In previous parts of The LLM Journey, we covered:
Part 1: How raw internet text becomes tokens.
Part 2: How neural networks learn to predict the next token.
Part 3: How inference turns frozen weights into generated text.
Part 4: How GPT-2 is trained and why GPUs became the AI gold rush.
Now, we will explore base models, their releases, and how they form the foundation for LLM assistants.
The Computational Workflow
Training modern LLMs is extremely compute-intensive:
The more GPUs you deploy, the more token sequences you can predict in parallel.
Faster token processing : quicker iteration : ability to train larger networks
Large clusters are necessary because scaling is not just linear: doubling GPUs can significantly accelerate training.

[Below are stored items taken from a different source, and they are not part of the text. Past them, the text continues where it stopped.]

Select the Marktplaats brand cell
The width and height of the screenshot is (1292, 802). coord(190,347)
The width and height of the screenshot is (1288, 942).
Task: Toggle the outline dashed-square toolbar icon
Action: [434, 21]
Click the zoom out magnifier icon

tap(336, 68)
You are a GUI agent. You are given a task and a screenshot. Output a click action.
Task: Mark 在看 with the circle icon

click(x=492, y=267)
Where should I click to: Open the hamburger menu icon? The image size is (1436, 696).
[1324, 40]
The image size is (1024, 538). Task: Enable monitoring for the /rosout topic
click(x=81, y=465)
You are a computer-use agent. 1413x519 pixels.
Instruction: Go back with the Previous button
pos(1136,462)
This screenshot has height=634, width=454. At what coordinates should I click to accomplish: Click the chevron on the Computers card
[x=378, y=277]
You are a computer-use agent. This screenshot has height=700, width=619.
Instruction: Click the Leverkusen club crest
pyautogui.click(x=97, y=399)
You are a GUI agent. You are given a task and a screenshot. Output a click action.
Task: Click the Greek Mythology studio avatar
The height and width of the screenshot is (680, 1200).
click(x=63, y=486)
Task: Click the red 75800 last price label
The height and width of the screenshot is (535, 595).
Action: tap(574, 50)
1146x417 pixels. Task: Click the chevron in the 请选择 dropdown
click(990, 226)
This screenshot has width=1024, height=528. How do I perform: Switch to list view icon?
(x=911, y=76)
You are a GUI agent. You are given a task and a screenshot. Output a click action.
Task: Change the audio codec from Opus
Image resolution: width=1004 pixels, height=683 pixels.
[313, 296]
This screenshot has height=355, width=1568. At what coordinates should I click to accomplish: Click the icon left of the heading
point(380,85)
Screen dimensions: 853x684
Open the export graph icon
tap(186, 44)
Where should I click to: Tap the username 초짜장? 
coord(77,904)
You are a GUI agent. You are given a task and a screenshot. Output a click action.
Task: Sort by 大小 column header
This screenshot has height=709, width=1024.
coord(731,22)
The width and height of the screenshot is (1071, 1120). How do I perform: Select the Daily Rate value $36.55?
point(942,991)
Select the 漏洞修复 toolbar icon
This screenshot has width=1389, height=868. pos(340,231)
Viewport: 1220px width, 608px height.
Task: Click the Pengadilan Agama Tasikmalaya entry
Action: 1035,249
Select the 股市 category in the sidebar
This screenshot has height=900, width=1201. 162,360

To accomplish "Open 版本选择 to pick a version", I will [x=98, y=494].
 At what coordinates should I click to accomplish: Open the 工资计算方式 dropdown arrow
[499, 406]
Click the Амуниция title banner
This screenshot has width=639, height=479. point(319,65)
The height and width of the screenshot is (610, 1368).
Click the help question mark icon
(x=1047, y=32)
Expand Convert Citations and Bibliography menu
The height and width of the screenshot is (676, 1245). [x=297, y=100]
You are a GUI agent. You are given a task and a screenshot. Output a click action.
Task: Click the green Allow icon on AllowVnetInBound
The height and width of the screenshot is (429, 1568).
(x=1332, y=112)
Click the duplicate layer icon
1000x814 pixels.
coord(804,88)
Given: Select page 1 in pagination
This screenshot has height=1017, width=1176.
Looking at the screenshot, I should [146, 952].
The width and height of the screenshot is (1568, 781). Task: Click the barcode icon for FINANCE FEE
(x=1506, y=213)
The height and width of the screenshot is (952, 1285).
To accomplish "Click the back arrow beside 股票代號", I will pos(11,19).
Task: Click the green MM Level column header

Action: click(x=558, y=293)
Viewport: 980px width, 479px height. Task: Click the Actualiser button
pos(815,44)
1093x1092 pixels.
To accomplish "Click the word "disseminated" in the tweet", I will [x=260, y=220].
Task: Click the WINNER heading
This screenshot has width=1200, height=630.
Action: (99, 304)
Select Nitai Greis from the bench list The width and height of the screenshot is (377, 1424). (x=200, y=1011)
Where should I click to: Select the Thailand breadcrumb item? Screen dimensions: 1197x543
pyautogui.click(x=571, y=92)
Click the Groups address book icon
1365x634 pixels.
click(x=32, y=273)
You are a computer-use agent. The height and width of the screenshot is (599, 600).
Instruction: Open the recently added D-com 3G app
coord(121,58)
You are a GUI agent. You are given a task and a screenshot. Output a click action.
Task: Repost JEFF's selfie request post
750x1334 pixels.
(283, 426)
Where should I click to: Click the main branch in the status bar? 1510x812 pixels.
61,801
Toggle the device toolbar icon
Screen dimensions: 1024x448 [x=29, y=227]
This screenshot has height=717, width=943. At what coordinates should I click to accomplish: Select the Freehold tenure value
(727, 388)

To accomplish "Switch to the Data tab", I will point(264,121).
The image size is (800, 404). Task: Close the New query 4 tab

This explains the massive infrastructure in AI labs. Elon Musk’s reported acquisition of 100,000 GPUs highlights the scale: each GPU is costly, power-hungry, and specialized for predicting the next token in sequences — the fundamental LLM task.
Base Models: Token-Level Simulators
One way to conceptualize a base model is as a lossy compression of the internet. The hundreds of billions of parameters serve as a probabilistic memory of online text. High-frequency facts and concepts are more reliably encoded than rare or niche knowledge. As such, prompting the base model can elicit useful information, though it is statistical, not deterministic.
A base model is essentially a token-level internet document simulator:
Predicts the next token in a sequence based on training data.
Stores statistical patterns of web documents in billions of parameters.
Not yet an assistant; it cannot reliably answer questions or follow instructions.

Understanding Base Model Behavior
Stochastic Token Generation
Base models are probabilistic systems: for the same prompt, multiple outputs are possible. This is because token predictions are sampled from a probability distribution rather than deterministic selection.
Regurgitation / Memorization
High-quality, frequently seen data (like Wikipedia) can be memorized, leading to near-exact reproductions. This is called regurgitation:
Observed when pasting the first sentence of a Wikipedia page into a base model : it can reproduce the text almost verbatim.
Occurs because such documents are oversampled or repeated during training.
While impressive, this is usually undesirable in final assistants, as models should synthesize rather than copy.
Probabilistic Knowledge of the World
When prompted with information outside the training cutoff (e.g., events in 2024), the base model will hallucinate:
It predicts the next token based on statistical patterns, producing “parallel universe” scenarios.
Each sampling can generate a different plausible continuation.
Practical Use: Few-Shot & In-Context Learning
Base models can already perform practical tasks without fine-tuning using in-context learning:
Provide examples in a prompt (e.g., English : Korean translations).
The model infers the underlying pattern and continues it.
This is called few-shot prompting.
Example:
English: Apple →Korean: 사과
English: Dog →Korean: 개
English: Teacher →Korean: ?
The model can correctly output “선생님” by recognizing the input-output pattern.
This demonstrates that even a base model can generalize patterns in data through careful prompt engineering.
Turning Base Models into Assistants
You can instantiate a language model assistant using only a base model:
Structure the prompt as a conversation between a human and AI assistant.
Include sample turns to guide style and behavior.
Append the user’s actual query.
Example:
Human: Why is the sky blue?
Assistant: The sky appears blue due to Rayleigh scattering, which preferentially scatters shorter wavelengths of light…
The base model continues the conversation, effectively adopting the role of an assistant.
This works because the prompt conditions token generation to mimic conversational patterns.
This approach leverages structured prompts to transform statistical token simulators into practical AI tools, even without fine-tuning.
Key Takeaways
Base models = token-level simulators, not assistants.
Stochasticity leads to diverse outputs; frequent patterns are memorized.
High-quality data can be regurgitated, but rare events are probabilistic.
Few-shot in-context learning allows pattern extraction and task generalization.
Clever prompt engineering can turn base models into functional assistants.
Closing Thoughts
Base models are the foundation of modern LLMs . They compress vast amounts of internet knowledge into parameters and serve as the starting point for assistant models. By understanding stochasticity, memorization, and in-context learning, we can build LLM applications and assistants without training a single parameter from scratch.